WORK ITEM: With the line containing "Politicas de Calidad (75, 155)" as the first line and the last line of the records as the final one, reproduce that range exactly.

----- ENTRIES SHOWN

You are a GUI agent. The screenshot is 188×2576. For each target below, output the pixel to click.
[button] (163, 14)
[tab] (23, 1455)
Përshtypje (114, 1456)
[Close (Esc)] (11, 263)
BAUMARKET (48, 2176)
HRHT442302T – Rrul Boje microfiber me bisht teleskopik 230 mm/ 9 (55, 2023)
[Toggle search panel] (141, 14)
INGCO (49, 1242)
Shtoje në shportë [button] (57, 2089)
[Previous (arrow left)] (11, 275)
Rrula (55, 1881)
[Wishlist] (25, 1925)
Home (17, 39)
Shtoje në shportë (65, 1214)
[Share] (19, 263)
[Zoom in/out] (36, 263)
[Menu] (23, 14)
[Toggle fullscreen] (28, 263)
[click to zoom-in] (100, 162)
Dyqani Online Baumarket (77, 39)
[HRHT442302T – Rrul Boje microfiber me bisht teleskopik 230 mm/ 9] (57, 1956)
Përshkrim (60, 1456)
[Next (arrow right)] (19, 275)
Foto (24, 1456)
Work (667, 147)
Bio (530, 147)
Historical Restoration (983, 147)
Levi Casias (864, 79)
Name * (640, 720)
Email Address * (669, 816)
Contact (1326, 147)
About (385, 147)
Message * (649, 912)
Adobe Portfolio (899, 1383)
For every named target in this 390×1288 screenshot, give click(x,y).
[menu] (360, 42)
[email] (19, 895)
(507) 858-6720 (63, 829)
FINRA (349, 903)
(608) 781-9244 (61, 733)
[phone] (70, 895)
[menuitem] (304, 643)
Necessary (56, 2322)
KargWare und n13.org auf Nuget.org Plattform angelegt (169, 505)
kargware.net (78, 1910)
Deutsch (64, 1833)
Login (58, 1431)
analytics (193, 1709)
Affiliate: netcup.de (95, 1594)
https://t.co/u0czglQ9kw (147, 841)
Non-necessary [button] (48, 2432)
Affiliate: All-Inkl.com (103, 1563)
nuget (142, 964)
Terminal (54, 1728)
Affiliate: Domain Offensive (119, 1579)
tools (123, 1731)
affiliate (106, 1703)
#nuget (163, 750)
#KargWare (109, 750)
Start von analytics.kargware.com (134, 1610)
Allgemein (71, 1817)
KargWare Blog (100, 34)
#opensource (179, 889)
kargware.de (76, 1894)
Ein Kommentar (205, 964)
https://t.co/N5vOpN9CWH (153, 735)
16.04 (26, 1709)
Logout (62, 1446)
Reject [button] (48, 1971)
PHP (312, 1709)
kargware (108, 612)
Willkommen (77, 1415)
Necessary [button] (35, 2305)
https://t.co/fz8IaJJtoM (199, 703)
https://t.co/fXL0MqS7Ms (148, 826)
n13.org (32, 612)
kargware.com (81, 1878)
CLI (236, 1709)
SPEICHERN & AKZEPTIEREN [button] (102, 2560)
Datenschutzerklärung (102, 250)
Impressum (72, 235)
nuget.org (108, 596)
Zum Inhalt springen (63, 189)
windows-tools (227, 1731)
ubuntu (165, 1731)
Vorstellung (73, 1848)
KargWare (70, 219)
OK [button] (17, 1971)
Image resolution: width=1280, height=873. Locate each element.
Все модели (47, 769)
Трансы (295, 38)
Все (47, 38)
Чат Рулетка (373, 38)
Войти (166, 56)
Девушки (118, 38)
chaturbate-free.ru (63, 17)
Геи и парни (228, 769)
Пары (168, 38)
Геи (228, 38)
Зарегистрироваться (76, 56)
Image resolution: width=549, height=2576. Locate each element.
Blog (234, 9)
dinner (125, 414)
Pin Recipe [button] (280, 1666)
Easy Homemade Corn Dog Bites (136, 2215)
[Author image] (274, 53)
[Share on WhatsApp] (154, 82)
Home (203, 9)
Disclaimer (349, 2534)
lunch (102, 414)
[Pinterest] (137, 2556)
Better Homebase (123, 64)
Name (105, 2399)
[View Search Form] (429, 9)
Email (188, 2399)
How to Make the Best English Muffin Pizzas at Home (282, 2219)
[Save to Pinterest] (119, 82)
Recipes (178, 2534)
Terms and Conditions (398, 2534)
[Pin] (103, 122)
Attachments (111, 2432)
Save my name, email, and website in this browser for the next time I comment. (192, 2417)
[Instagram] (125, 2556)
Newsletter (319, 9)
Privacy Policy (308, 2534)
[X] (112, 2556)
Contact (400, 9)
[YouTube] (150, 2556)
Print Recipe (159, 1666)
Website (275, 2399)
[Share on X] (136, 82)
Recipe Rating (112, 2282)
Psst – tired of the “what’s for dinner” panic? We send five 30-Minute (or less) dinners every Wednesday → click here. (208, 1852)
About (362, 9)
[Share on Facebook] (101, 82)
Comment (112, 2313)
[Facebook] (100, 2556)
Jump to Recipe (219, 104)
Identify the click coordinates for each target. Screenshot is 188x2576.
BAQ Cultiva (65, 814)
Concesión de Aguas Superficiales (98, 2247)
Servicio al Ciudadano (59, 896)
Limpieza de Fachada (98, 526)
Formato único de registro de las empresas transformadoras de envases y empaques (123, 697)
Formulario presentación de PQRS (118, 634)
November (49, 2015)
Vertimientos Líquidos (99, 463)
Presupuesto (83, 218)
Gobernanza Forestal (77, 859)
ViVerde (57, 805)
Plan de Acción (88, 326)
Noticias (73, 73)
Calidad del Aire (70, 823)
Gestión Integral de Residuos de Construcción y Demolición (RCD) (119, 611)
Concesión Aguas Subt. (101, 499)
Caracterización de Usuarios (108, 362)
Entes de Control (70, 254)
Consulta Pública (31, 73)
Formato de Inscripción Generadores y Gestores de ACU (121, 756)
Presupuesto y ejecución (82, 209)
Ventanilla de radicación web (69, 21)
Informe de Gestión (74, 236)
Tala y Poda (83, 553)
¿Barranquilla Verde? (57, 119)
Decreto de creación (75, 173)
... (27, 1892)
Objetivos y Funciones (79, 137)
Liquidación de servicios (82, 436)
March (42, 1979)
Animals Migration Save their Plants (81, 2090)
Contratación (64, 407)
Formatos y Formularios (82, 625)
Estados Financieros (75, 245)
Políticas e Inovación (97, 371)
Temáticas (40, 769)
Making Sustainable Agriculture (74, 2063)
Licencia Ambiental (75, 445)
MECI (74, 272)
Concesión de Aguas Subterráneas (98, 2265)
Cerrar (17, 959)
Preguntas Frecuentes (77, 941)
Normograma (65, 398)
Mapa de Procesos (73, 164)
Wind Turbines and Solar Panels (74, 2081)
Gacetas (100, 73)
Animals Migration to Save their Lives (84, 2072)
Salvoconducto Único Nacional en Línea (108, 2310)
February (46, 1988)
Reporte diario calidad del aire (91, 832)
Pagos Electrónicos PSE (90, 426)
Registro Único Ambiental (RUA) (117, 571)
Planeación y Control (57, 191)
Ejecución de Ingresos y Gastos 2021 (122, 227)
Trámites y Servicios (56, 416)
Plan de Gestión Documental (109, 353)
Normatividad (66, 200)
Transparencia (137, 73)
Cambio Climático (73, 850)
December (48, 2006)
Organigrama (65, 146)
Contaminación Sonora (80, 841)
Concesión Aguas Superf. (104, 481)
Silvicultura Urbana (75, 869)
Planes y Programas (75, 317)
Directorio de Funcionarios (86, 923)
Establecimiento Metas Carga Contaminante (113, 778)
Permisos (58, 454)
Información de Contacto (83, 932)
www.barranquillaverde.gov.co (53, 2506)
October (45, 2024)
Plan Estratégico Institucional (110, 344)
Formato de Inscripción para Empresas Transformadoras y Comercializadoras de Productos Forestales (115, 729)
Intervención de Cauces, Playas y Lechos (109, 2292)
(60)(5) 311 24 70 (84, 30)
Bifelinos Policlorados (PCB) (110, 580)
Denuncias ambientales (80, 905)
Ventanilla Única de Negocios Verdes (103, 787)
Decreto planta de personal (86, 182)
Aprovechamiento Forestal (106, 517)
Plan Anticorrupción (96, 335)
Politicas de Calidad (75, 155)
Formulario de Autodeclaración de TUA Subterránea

----------

TASK OUTPUT:
Politicas de Calidad (75, 155)
Formulario de Autodeclaración de TUA Subterránea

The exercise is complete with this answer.